Real-Life Example: Launching a Marketing Campaign
Let’s think about planning a marketing campaign for a new product launch. You might ask AI, “How can I create an effective marketing strategy for my new product?” Here's how this entire process might play out:
- Model 1 focuses on audience analysis, identifying your target demographics and suggesting which platforms—like social media, email marketing, or paid ads—would reach them most effectively.
- Model 2 specializes in content strategy, providing ideas for engaging campaigns, compelling messaging, and creative visuals to connect with your audience.
- Model 3 handles logistics, offering a detailed timeline for executing the campaign, optimizing ad spend, and monitoring performance metrics.
The SuperAgent combines all this information into a cohesive plan, offering a step-by-step marketing strategy tailored to your goals. By the time the answer reaches you, it’s like a complete playbook, personalized to your business needs. You get the best insights from each model’s expertise, with refinement that makes the plan clear, actionable, and ready to execute.
Multiple Versions of SuperAgent to Meet Your Needs
We’ve always prioritized providing access to multiple AI models from leading companies, enabling us to deliver versatile and powerful tools for our users. This foundation allowed us to move quickly in developing the SuperAgent. To ensure SuperAgent meets the diverse needs of our users we’ve developed three versions that strike a balance between speed and performance:
Turbo: Designed for speed, Turbo is the fastest version of SuperAgent. It consults with our custom Ninja-405B and Ninja-70B Nemotron (Critique model) to generate rapid and accurate responses. Turbo is available to all Ninja subscribers.
Nexus: Striking a balance between speed and depth, Nexus provides richer insights by consulting with GPT-4o-mini, Claude 3.5 Haiku, Gemini 1.5 Flash, and Ninja-405B (Critique model). This version is perfect for users who need detailed yet timely answers. Nexus is available to Pro and Ultra subscribers.

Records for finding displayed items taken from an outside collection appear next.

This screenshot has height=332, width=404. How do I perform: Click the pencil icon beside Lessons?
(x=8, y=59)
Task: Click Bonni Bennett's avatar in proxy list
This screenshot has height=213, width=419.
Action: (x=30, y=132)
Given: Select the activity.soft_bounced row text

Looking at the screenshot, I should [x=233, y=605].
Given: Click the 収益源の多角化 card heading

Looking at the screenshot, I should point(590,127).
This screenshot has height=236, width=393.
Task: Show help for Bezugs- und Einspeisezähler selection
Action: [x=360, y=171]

Apex: The most robust version of SuperAgent, it delivers thoroughly researched and comprehensive responses. It consults with Claude 3.5 Sonnet, GPT-4o, Gemini 1.5 Pro, and uses Claude 3.5 Sonnet as the Critique model to ensure the highest level of detail and accuracy. Apex is exclusive to Ultra subscribers.

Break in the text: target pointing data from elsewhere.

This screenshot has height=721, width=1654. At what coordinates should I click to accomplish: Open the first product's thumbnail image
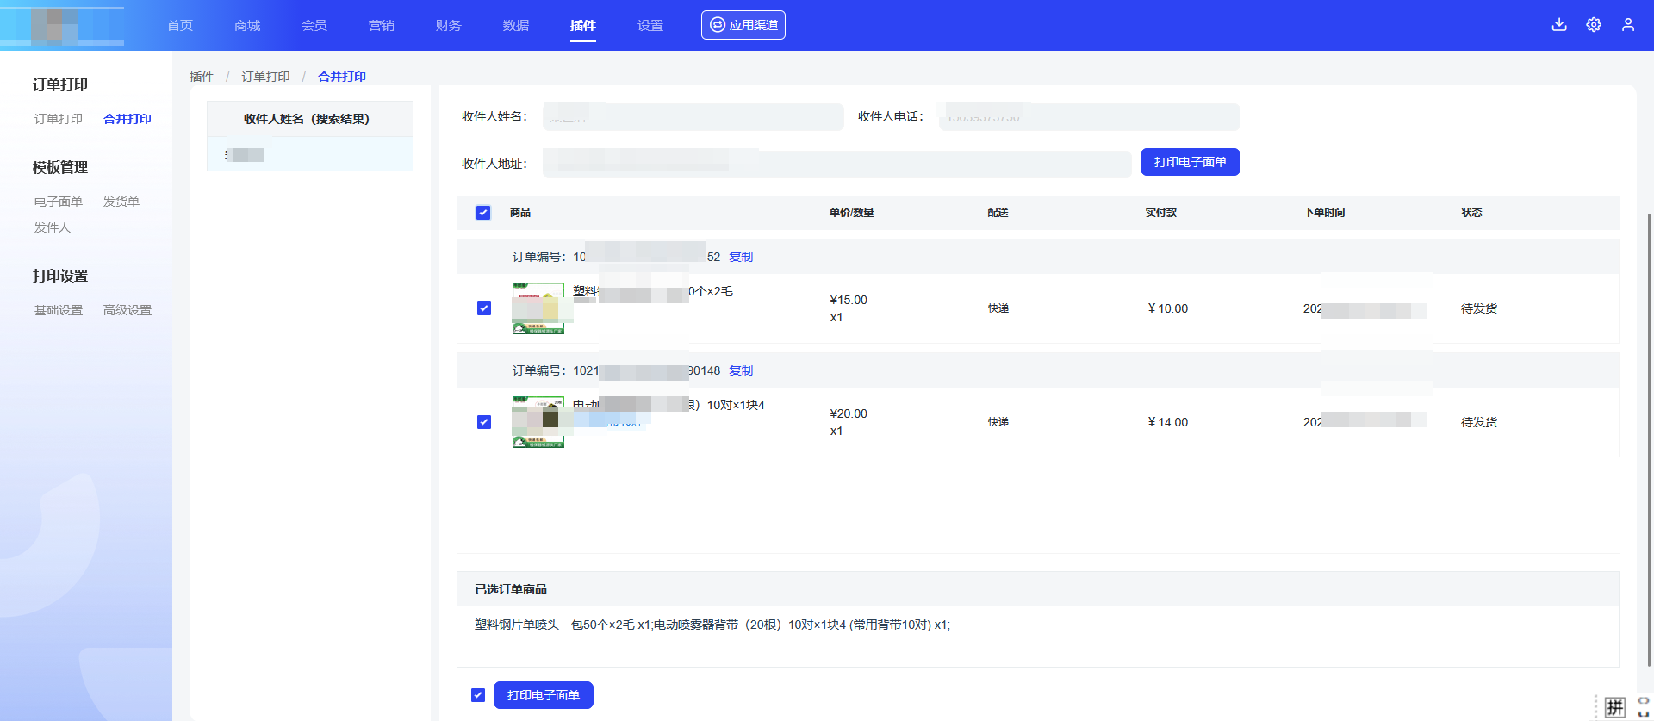point(538,308)
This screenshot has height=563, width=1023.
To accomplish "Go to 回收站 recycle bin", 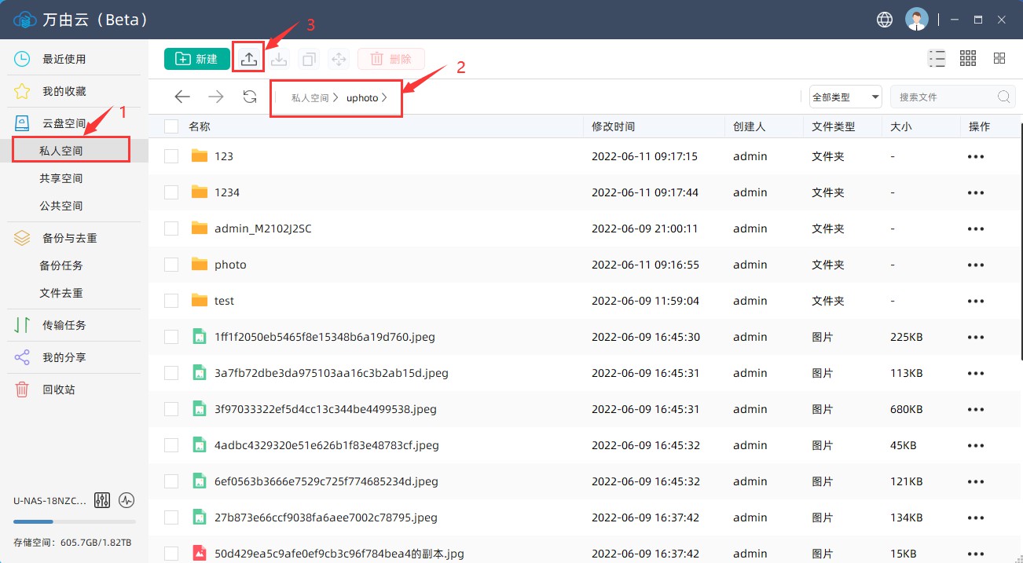I will coord(59,389).
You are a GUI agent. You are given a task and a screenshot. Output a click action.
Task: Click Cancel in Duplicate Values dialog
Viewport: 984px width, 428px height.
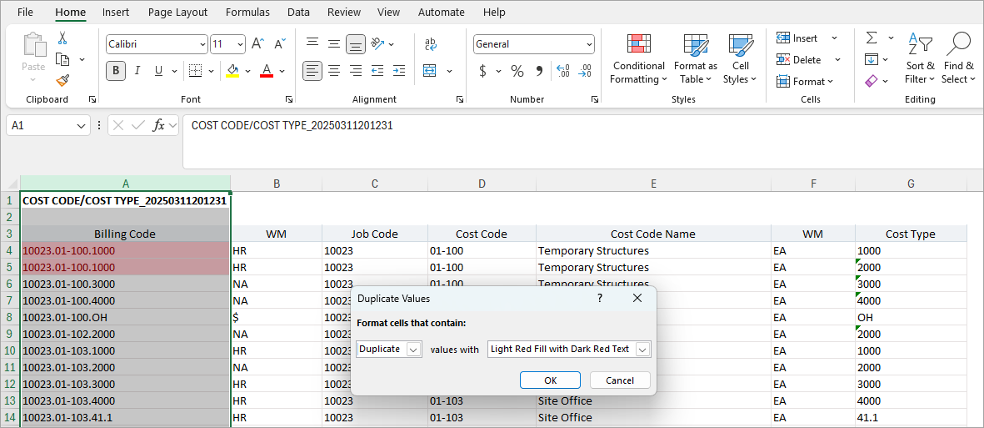[x=620, y=380]
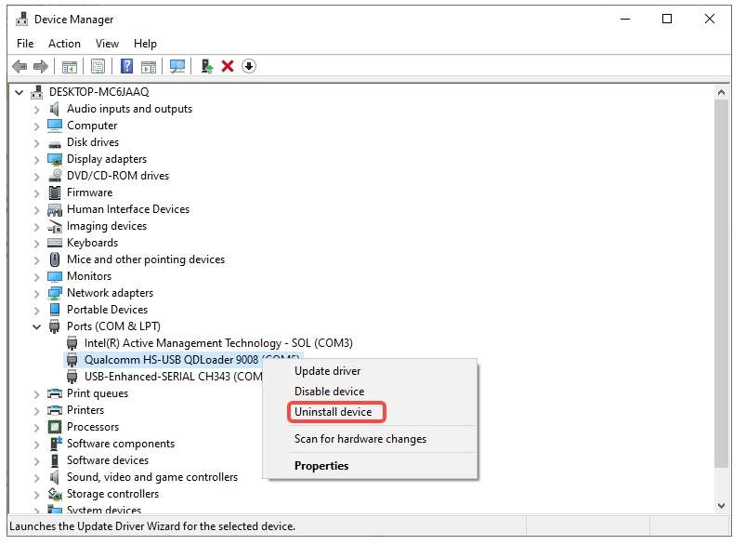Collapse the Ports (COM & LPT) node
This screenshot has width=746, height=545.
coord(37,326)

We've been testing all versions of the SuperAgent against other models using state-of-the-art (SoTA) benchmarks like arena-hard to validate it's performance. Based on early results we're very excited about it's performance against many well known foundational models, like GPT-4o, Gemini 1.5 pro, and Claude Sonnet 3.5. Stay tuned as we plan to publish our results very soon!
The SuperAgent, and our work on inference level optimization—is designed to make Ninja more helpful, accurate, and responsive. Instead of simply answering questions, Ninja provides richer, more nuanced responses that feel like the assistance you’d get from a group of experts. Understanding these techniques helps us appreciate the complexity behind these simple interactions and gives us a glimpse into how AI continues to improve at understanding and helping.